Eave Vents and Windows: 3D-Printed ADU Fire Weak Points

Concrete walls alone do not make a printed ADU fireproof

A concrete envelope is the headline feature of the Walnut, California accessory dwelling unit being built by Builtech Construction Group and RIC Technology, but it is not the whole fire story. Interesting Engineering's coverage of the project lays out the team's logic in plain language: of the three legs of the fire triangle, the only one a builder controls is fuel, and that is what the design eliminates.[1] Concrete used in 3D printing is fire-resistant and non-combustible. The roof swaps wood for light steel and Sure-Board. And then comes the line that most readers skim past: "areas such as eave vents and windows that are vulnerable to fires will also be strengthened."

That one sentence is the entire opening-protection problem of wildfire-resistant construction.

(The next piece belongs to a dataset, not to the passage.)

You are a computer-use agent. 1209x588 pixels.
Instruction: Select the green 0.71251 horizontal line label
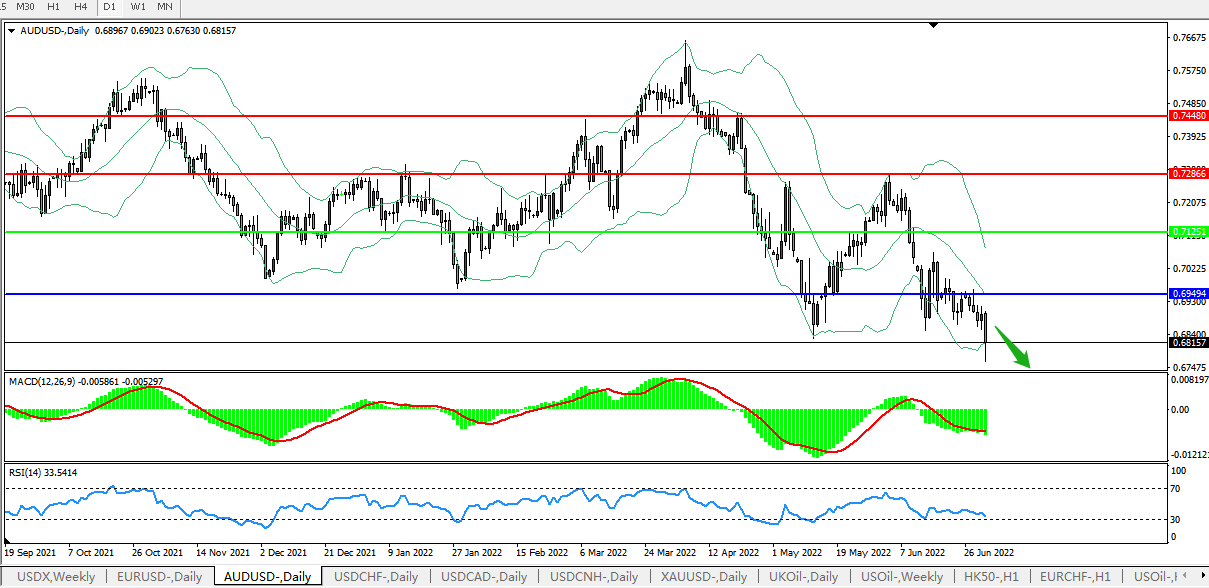click(x=1188, y=232)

A wall can be poured from molten basalt and still lose the house if a single soffit vent admits an ember into the attic. A printed ADU lives or dies at its openings. Glass, mesh, frames, gaskets, and the seam where the roof meets the wall are where embers find oxygen and fuel, and where heat finds the one combustible thing in the assembly.

This post is about that one sentence. What does "strengthening" eave vents and windows actually mean on a 3D-printed concrete envelope, who decides whether it is enough, and where does the printed wall change the conversation versus a stick-framed house?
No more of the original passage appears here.